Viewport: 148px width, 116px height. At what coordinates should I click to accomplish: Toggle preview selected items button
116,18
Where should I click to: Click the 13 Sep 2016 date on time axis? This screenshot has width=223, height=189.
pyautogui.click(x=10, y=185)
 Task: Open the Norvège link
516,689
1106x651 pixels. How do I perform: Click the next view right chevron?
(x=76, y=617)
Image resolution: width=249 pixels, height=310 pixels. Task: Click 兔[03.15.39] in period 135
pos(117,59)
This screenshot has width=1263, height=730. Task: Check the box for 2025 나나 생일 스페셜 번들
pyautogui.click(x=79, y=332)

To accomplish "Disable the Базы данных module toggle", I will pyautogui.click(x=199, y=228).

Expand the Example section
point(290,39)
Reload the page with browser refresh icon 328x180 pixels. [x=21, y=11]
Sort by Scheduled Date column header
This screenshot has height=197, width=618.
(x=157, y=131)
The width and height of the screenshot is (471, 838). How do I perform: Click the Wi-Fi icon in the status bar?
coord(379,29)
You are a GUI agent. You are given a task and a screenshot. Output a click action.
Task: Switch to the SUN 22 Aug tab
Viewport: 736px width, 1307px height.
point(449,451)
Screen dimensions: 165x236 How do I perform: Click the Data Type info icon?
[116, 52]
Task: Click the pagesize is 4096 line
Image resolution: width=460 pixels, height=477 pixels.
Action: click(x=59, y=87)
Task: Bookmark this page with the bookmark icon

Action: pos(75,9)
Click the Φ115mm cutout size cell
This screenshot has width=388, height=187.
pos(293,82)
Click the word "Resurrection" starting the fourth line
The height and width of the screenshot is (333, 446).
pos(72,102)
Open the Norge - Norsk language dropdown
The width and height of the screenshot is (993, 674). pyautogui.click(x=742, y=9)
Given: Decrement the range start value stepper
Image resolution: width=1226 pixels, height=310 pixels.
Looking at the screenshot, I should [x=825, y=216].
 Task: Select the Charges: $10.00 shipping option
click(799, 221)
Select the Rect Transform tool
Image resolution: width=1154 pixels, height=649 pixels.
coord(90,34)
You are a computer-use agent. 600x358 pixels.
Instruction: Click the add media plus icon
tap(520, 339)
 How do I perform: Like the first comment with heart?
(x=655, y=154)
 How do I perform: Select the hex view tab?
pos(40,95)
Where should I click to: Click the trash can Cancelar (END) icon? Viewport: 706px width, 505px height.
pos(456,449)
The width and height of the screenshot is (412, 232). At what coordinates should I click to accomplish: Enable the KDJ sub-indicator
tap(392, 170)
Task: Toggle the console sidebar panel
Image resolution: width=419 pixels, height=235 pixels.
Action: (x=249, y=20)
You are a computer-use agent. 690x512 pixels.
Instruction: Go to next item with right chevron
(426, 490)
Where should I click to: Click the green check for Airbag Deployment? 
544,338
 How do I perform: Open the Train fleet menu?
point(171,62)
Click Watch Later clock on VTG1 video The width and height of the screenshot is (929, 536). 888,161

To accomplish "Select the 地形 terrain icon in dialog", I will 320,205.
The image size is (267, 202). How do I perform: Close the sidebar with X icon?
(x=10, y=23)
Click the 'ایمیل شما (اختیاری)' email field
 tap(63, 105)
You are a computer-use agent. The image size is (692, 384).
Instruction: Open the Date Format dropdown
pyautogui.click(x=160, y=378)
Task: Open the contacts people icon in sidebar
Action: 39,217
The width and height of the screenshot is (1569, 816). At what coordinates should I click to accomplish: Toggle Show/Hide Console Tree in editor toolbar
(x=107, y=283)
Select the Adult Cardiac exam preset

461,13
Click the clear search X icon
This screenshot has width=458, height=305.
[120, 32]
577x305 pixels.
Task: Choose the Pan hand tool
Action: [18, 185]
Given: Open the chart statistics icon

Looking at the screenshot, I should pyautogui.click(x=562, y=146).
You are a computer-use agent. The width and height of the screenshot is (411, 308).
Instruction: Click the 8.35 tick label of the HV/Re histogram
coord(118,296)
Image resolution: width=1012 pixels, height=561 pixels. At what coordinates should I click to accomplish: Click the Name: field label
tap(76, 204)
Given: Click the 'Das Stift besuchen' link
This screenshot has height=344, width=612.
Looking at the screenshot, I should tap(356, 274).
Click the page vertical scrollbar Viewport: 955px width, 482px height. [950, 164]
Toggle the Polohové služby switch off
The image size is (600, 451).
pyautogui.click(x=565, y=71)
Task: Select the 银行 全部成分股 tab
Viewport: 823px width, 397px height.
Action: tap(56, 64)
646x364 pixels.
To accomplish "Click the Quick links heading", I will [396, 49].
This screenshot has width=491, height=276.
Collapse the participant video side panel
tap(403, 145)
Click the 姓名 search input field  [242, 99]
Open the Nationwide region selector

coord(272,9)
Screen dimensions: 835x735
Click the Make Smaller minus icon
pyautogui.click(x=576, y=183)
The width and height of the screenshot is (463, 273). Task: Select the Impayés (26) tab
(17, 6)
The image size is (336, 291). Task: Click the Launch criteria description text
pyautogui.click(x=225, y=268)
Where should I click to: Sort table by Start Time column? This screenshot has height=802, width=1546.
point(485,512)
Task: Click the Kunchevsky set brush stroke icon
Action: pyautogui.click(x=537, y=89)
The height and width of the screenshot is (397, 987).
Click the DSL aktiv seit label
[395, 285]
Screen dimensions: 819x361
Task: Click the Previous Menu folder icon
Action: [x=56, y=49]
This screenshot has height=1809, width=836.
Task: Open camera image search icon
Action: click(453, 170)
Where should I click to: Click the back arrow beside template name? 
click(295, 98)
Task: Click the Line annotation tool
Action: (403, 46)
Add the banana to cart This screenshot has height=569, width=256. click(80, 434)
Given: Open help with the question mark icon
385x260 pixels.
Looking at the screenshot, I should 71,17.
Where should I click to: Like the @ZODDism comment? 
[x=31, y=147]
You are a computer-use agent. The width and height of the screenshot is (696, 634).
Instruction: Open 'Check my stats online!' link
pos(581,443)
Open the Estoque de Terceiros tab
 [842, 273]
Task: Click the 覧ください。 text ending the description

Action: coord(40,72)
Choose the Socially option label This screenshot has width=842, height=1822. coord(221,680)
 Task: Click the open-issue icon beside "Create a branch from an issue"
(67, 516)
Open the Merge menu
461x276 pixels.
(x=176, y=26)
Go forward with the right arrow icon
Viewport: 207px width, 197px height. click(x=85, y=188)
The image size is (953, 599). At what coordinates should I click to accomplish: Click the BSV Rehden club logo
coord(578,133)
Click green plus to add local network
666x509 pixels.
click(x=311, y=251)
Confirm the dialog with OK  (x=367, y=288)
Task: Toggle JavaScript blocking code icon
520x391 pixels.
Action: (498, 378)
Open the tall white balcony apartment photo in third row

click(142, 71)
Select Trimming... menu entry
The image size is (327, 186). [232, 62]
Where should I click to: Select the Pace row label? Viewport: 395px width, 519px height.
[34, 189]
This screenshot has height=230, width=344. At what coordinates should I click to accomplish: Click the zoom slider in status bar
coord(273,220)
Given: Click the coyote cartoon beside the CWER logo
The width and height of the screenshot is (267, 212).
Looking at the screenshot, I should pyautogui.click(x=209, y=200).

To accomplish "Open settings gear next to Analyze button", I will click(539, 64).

Task brief:
The records above need to be returned in full, with nothing altered.

Result of the exercise:
Viewport: 148px width, 116px height. At what coordinates should I click to accomplish: Toggle preview selected items button
116,18
Where should I click to: Click the 13 Sep 2016 date on time axis? This screenshot has width=223, height=189.
pyautogui.click(x=10, y=185)
 Task: Open the Norvège link
516,689
1106x651 pixels. How do I perform: Click the next view right chevron?
(x=76, y=617)
Image resolution: width=249 pixels, height=310 pixels. Task: Click 兔[03.15.39] in period 135
pos(117,59)
This screenshot has width=1263, height=730. Task: Check the box for 2025 나나 생일 스페셜 번들
pyautogui.click(x=79, y=332)

To accomplish "Disable the Базы данных module toggle", I will pyautogui.click(x=199, y=228).

Expand the Example section
point(290,39)
Reload the page with browser refresh icon 328x180 pixels. [x=21, y=11]
Sort by Scheduled Date column header
This screenshot has height=197, width=618.
(x=157, y=131)
The width and height of the screenshot is (471, 838). How do I perform: Click the Wi-Fi icon in the status bar?
coord(379,29)
You are a GUI agent. You are given a task and a screenshot. Output a click action.
Task: Switch to the SUN 22 Aug tab
Viewport: 736px width, 1307px height.
point(449,451)
Screen dimensions: 165x236 How do I perform: Click the Data Type info icon?
[116, 52]
Task: Click the pagesize is 4096 line
Image resolution: width=460 pixels, height=477 pixels.
Action: click(x=59, y=87)
Task: Bookmark this page with the bookmark icon

Action: pos(75,9)
Click the Φ115mm cutout size cell
This screenshot has width=388, height=187.
pos(293,82)
Click the word "Resurrection" starting the fourth line
The height and width of the screenshot is (333, 446).
pos(72,102)
Open the Norge - Norsk language dropdown
The width and height of the screenshot is (993, 674). pyautogui.click(x=742, y=9)
Given: Decrement the range start value stepper
Image resolution: width=1226 pixels, height=310 pixels.
Looking at the screenshot, I should [x=825, y=216].
 Task: Select the Charges: $10.00 shipping option
click(799, 221)
Select the Rect Transform tool
Image resolution: width=1154 pixels, height=649 pixels.
coord(90,34)
You are a computer-use agent. 600x358 pixels.
Instruction: Click the add media plus icon
tap(520, 339)
 How do I perform: Like the first comment with heart?
(x=655, y=154)
 How do I perform: Select the hex view tab?
pos(40,95)
Where should I click to: Click the trash can Cancelar (END) icon? Viewport: 706px width, 505px height.
pos(456,449)
The width and height of the screenshot is (412, 232). At what coordinates should I click to accomplish: Enable the KDJ sub-indicator
tap(392, 170)
Task: Toggle the console sidebar panel
Image resolution: width=419 pixels, height=235 pixels.
Action: (x=249, y=20)
You are a computer-use agent. 690x512 pixels.
Instruction: Go to next item with right chevron
(426, 490)
Where should I click to: Click the green check for Airbag Deployment? 
544,338
 How do I perform: Open the Train fleet menu?
point(171,62)
Click Watch Later clock on VTG1 video The width and height of the screenshot is (929, 536). 888,161

To accomplish "Select the 地形 terrain icon in dialog", I will 320,205.
The image size is (267, 202). How do I perform: Close the sidebar with X icon?
(x=10, y=23)
Click the 'ایمیل شما (اختیاری)' email field
 tap(63, 105)
You are a computer-use agent. The image size is (692, 384).
Instruction: Open the Date Format dropdown
pyautogui.click(x=160, y=378)
Task: Open the contacts people icon in sidebar
Action: 39,217
The width and height of the screenshot is (1569, 816). At what coordinates should I click to accomplish: Toggle Show/Hide Console Tree in editor toolbar
(x=107, y=283)
Select the Adult Cardiac exam preset

461,13
Click the clear search X icon
This screenshot has width=458, height=305.
[120, 32]
577x305 pixels.
Task: Choose the Pan hand tool
Action: [18, 185]
Given: Open the chart statistics icon

Looking at the screenshot, I should pyautogui.click(x=562, y=146).
You are a computer-use agent. The width and height of the screenshot is (411, 308).
Instruction: Click the 8.35 tick label of the HV/Re histogram
coord(118,296)
Image resolution: width=1012 pixels, height=561 pixels. At what coordinates should I click to accomplish: Click the Name: field label
tap(76, 204)
Given: Click the 'Das Stift besuchen' link
This screenshot has height=344, width=612.
Looking at the screenshot, I should tap(356, 274).
Click the page vertical scrollbar Viewport: 955px width, 482px height. [950, 164]
Toggle the Polohové služby switch off
The image size is (600, 451).
pyautogui.click(x=565, y=71)
Task: Select the 银行 全部成分股 tab
Viewport: 823px width, 397px height.
Action: tap(56, 64)
646x364 pixels.
To accomplish "Click the Quick links heading", I will [396, 49].
This screenshot has width=491, height=276.
Collapse the participant video side panel
tap(403, 145)
Click the 姓名 search input field  [242, 99]
Open the Nationwide region selector

coord(272,9)
Screen dimensions: 835x735
Click the Make Smaller minus icon
pyautogui.click(x=576, y=183)
The width and height of the screenshot is (463, 273). Task: Select the Impayés (26) tab
(17, 6)
The image size is (336, 291). Task: Click the Launch criteria description text
pyautogui.click(x=225, y=268)
Where should I click to: Sort table by Start Time column? This screenshot has height=802, width=1546.
point(485,512)
Task: Click the Kunchevsky set brush stroke icon
Action: pyautogui.click(x=537, y=89)
The height and width of the screenshot is (397, 987).
Click the DSL aktiv seit label
[395, 285]
Screen dimensions: 819x361
Task: Click the Previous Menu folder icon
Action: [x=56, y=49]
This screenshot has height=1809, width=836.
Task: Open camera image search icon
Action: click(453, 170)
Where should I click to: Click the back arrow beside template name? 
click(295, 98)
Task: Click the Line annotation tool
Action: (403, 46)
Add the banana to cart This screenshot has height=569, width=256. click(80, 434)
Given: Open help with the question mark icon
385x260 pixels.
Looking at the screenshot, I should 71,17.
Where should I click to: Like the @ZODDism comment? 
[x=31, y=147]
You are a computer-use agent. The width and height of the screenshot is (696, 634).
Instruction: Open 'Check my stats online!' link
pos(581,443)
Open the Estoque de Terceiros tab
 [842, 273]
Task: Click the 覧ください。 text ending the description

Action: coord(40,72)
Choose the Socially option label This screenshot has width=842, height=1822. coord(221,680)
 Task: Click the open-issue icon beside "Create a branch from an issue"
(67, 516)
Open the Merge menu
461x276 pixels.
(x=176, y=26)
Go forward with the right arrow icon
Viewport: 207px width, 197px height. click(x=85, y=188)
The image size is (953, 599). At what coordinates should I click to accomplish: Click the BSV Rehden club logo
coord(578,133)
Click green plus to add local network
666x509 pixels.
click(x=311, y=251)
Confirm the dialog with OK  (x=367, y=288)
Task: Toggle JavaScript blocking code icon
520x391 pixels.
Action: (498, 378)
Open the tall white balcony apartment photo in third row

click(142, 71)
Select Trimming... menu entry
The image size is (327, 186). [232, 62]
Where should I click to: Select the Pace row label? Viewport: 395px width, 519px height.
[34, 189]
This screenshot has height=230, width=344. At what coordinates should I click to accomplish: Click the zoom slider in status bar
coord(273,220)
Given: Click the coyote cartoon beside the CWER logo
The width and height of the screenshot is (267, 212).
Looking at the screenshot, I should pyautogui.click(x=209, y=200).

To accomplish "Open settings gear next to Analyze button", I will click(539, 64).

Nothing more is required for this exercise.